The data below is to be retyped exactly, line by line.

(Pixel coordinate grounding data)
══════

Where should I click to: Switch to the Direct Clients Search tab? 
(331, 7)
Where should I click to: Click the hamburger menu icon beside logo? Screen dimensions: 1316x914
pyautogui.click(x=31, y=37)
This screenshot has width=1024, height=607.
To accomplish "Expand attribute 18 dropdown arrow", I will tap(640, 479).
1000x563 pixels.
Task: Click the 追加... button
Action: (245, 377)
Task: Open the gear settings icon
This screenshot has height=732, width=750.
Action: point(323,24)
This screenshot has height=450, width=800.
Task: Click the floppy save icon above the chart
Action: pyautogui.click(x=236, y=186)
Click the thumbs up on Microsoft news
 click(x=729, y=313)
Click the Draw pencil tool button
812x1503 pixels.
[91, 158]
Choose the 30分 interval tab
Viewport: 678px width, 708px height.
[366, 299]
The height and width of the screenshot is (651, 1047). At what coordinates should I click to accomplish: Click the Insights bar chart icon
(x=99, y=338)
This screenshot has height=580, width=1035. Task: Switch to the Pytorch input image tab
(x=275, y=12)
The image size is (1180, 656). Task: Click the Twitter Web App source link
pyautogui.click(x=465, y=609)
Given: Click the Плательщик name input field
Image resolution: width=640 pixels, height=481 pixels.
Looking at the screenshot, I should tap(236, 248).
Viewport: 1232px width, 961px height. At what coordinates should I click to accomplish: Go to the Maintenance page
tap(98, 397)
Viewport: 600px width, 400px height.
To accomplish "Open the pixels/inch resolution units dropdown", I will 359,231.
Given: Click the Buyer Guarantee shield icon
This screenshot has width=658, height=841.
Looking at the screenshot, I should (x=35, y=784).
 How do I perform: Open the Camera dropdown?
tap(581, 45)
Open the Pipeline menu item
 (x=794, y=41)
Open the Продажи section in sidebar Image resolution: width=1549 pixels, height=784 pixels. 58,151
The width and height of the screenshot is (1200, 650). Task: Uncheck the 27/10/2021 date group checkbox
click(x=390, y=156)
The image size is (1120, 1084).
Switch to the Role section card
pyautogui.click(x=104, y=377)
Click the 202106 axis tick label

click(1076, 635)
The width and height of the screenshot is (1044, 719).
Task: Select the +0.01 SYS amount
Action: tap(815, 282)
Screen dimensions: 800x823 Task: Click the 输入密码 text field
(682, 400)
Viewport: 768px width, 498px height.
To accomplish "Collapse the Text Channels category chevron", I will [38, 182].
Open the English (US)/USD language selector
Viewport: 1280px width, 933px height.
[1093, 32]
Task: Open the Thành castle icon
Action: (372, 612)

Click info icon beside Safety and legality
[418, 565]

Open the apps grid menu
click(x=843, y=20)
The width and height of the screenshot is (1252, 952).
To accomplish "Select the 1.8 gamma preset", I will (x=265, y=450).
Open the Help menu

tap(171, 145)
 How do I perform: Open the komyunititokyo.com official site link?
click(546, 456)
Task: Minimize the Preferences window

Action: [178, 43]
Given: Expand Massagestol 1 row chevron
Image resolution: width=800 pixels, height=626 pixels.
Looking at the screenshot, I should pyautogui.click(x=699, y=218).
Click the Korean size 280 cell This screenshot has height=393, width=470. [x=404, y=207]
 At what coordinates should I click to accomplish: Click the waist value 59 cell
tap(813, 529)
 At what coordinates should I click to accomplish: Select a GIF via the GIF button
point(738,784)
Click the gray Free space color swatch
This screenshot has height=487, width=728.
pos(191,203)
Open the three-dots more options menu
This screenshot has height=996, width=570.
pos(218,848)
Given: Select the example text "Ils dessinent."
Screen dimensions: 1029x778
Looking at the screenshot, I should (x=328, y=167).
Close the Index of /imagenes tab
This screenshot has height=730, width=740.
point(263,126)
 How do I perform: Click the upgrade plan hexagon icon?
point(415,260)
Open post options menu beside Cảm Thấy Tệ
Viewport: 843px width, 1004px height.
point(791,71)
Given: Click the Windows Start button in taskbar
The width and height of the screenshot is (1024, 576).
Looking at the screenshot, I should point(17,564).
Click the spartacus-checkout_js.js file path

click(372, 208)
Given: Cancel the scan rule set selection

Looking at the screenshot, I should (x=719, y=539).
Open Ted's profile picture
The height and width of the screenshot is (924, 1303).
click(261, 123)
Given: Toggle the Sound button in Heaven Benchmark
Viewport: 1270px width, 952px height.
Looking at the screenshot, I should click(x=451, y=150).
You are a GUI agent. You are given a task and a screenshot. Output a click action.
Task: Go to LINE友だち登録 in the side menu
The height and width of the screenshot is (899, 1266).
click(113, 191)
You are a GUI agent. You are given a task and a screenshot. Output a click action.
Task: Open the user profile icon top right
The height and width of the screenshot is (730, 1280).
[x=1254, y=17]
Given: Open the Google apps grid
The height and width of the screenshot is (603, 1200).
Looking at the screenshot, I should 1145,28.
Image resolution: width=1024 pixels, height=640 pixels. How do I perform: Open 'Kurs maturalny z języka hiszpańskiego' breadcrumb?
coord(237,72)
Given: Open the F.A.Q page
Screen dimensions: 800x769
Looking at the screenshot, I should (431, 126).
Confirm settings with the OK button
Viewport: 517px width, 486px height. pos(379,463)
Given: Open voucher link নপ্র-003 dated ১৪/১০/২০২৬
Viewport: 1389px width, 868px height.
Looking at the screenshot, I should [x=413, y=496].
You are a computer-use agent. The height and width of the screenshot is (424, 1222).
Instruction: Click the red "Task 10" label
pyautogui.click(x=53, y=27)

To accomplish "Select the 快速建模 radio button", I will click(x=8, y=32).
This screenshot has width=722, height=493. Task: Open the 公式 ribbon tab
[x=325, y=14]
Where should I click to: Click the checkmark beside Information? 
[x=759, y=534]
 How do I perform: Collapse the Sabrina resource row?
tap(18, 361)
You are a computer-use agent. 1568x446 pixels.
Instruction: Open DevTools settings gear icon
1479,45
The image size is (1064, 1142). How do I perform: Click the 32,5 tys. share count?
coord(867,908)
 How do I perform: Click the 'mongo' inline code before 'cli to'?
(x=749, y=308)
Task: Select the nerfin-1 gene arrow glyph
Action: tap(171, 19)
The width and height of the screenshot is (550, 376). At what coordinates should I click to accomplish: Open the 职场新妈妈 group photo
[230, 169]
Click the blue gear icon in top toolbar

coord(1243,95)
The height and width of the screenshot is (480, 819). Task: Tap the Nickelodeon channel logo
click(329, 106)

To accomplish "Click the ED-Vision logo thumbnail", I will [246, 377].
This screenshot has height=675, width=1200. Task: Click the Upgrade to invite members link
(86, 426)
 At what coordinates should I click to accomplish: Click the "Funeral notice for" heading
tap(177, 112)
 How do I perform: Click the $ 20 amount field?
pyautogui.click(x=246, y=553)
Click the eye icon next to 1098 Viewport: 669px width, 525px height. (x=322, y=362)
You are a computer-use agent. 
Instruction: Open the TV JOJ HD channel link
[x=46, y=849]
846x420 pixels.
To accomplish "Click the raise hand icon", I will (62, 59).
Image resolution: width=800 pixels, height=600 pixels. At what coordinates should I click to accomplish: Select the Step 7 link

══════

Completed exercise:
Where should I click to: Switch to the Direct Clients Search tab? 
(331, 7)
Where should I click to: Click the hamburger menu icon beside logo? Screen dimensions: 1316x914
pyautogui.click(x=31, y=37)
This screenshot has width=1024, height=607.
To accomplish "Expand attribute 18 dropdown arrow", I will tap(640, 479).
1000x563 pixels.
Task: Click the 追加... button
Action: (245, 377)
Task: Open the gear settings icon
This screenshot has height=732, width=750.
Action: point(323,24)
This screenshot has height=450, width=800.
Task: Click the floppy save icon above the chart
Action: pyautogui.click(x=236, y=186)
Click the thumbs up on Microsoft news
 click(x=729, y=313)
Click the Draw pencil tool button
812x1503 pixels.
[91, 158]
Choose the 30分 interval tab
Viewport: 678px width, 708px height.
[366, 299]
The height and width of the screenshot is (651, 1047). At what coordinates should I click to accomplish: Click the Insights bar chart icon
(x=99, y=338)
This screenshot has height=580, width=1035. Task: Switch to the Pytorch input image tab
(x=275, y=12)
The image size is (1180, 656). Task: Click the Twitter Web App source link
pyautogui.click(x=465, y=609)
Given: Click the Плательщик name input field
Image resolution: width=640 pixels, height=481 pixels.
Looking at the screenshot, I should tap(236, 248).
Viewport: 1232px width, 961px height. At what coordinates should I click to accomplish: Go to the Maintenance page
tap(98, 397)
Viewport: 600px width, 400px height.
To accomplish "Open the pixels/inch resolution units dropdown", I will 359,231.
Given: Click the Buyer Guarantee shield icon
This screenshot has width=658, height=841.
Looking at the screenshot, I should (x=35, y=784).
 How do I perform: Open the Camera dropdown?
tap(581, 45)
Open the Pipeline menu item
 (x=794, y=41)
Open the Продажи section in sidebar Image resolution: width=1549 pixels, height=784 pixels. 58,151
The width and height of the screenshot is (1200, 650). Task: Uncheck the 27/10/2021 date group checkbox
click(x=390, y=156)
The image size is (1120, 1084).
Switch to the Role section card
pyautogui.click(x=104, y=377)
Click the 202106 axis tick label

click(1076, 635)
The width and height of the screenshot is (1044, 719).
Task: Select the +0.01 SYS amount
Action: tap(815, 282)
Screen dimensions: 800x823 Task: Click the 输入密码 text field
(682, 400)
Viewport: 768px width, 498px height.
To accomplish "Collapse the Text Channels category chevron", I will [38, 182].
Open the English (US)/USD language selector
Viewport: 1280px width, 933px height.
[1093, 32]
Task: Open the Thành castle icon
Action: (372, 612)

Click info icon beside Safety and legality
[418, 565]

Open the apps grid menu
click(x=843, y=20)
The width and height of the screenshot is (1252, 952).
To accomplish "Select the 1.8 gamma preset", I will (x=265, y=450).
Open the Help menu

tap(171, 145)
 How do I perform: Open the komyunititokyo.com official site link?
click(546, 456)
Task: Minimize the Preferences window

Action: [178, 43]
Given: Expand Massagestol 1 row chevron
Image resolution: width=800 pixels, height=626 pixels.
Looking at the screenshot, I should pyautogui.click(x=699, y=218).
Click the Korean size 280 cell This screenshot has height=393, width=470. [x=404, y=207]
 At what coordinates should I click to accomplish: Click the waist value 59 cell
tap(813, 529)
 At what coordinates should I click to accomplish: Select a GIF via the GIF button
point(738,784)
Click the gray Free space color swatch
This screenshot has height=487, width=728.
pos(191,203)
Open the three-dots more options menu
This screenshot has height=996, width=570.
pos(218,848)
Given: Select the example text "Ils dessinent."
Screen dimensions: 1029x778
Looking at the screenshot, I should (x=328, y=167).
Close the Index of /imagenes tab
This screenshot has height=730, width=740.
point(263,126)
 How do I perform: Click the upgrade plan hexagon icon?
point(415,260)
Open post options menu beside Cảm Thấy Tệ
Viewport: 843px width, 1004px height.
point(791,71)
Given: Click the Windows Start button in taskbar
The width and height of the screenshot is (1024, 576).
Looking at the screenshot, I should point(17,564).
Click the spartacus-checkout_js.js file path

click(372, 208)
Given: Cancel the scan rule set selection

Looking at the screenshot, I should (x=719, y=539).
Open Ted's profile picture
The height and width of the screenshot is (924, 1303).
click(261, 123)
Given: Toggle the Sound button in Heaven Benchmark
Viewport: 1270px width, 952px height.
Looking at the screenshot, I should click(x=451, y=150).
You are a GUI agent. You are given a task and a screenshot. Output a click action.
Task: Go to LINE友だち登録 in the side menu
The height and width of the screenshot is (899, 1266).
click(113, 191)
You are a GUI agent. You are given a task and a screenshot. Output a click action.
Task: Open the user profile icon top right
The height and width of the screenshot is (730, 1280).
[x=1254, y=17]
Given: Open the Google apps grid
The height and width of the screenshot is (603, 1200).
Looking at the screenshot, I should 1145,28.
Image resolution: width=1024 pixels, height=640 pixels. How do I perform: Open 'Kurs maturalny z języka hiszpańskiego' breadcrumb?
coord(237,72)
Given: Open the F.A.Q page
Screen dimensions: 800x769
Looking at the screenshot, I should (431, 126).
Confirm settings with the OK button
Viewport: 517px width, 486px height. pos(379,463)
Given: Open voucher link নপ্র-003 dated ১৪/১০/২০২৬
Viewport: 1389px width, 868px height.
Looking at the screenshot, I should [x=413, y=496].
You are a computer-use agent. The height and width of the screenshot is (424, 1222).
Instruction: Click the red "Task 10" label
pyautogui.click(x=53, y=27)

To accomplish "Select the 快速建模 radio button", I will click(x=8, y=32).
This screenshot has width=722, height=493. Task: Open the 公式 ribbon tab
[x=325, y=14]
Where should I click to: Click the checkmark beside Information? 
[x=759, y=534]
 How do I perform: Collapse the Sabrina resource row?
tap(18, 361)
You are a computer-use agent. 1568x446 pixels.
Instruction: Open DevTools settings gear icon
1479,45
The image size is (1064, 1142). How do I perform: Click the 32,5 tys. share count?
coord(867,908)
 How do I perform: Click the 'mongo' inline code before 'cli to'?
(x=749, y=308)
Task: Select the nerfin-1 gene arrow glyph
Action: tap(171, 19)
The width and height of the screenshot is (550, 376). At what coordinates should I click to accomplish: Open the 职场新妈妈 group photo
[230, 169]
Click the blue gear icon in top toolbar

coord(1243,95)
The height and width of the screenshot is (480, 819). Task: Tap the Nickelodeon channel logo
click(329, 106)

To accomplish "Click the ED-Vision logo thumbnail", I will [246, 377].
This screenshot has height=675, width=1200. Task: Click the Upgrade to invite members link
(86, 426)
 At what coordinates should I click to accomplish: Click the "Funeral notice for" heading
tap(177, 112)
 How do I perform: Click the $ 20 amount field?
pyautogui.click(x=246, y=553)
Click the eye icon next to 1098 Viewport: 669px width, 525px height. (x=322, y=362)
You are a computer-use agent. 
Instruction: Open the TV JOJ HD channel link
[x=46, y=849]
846x420 pixels.
To accomplish "Click the raise hand icon", I will (62, 59).
Image resolution: width=800 pixels, height=600 pixels. At what coordinates should I click to accomplish: Select the Step 7 link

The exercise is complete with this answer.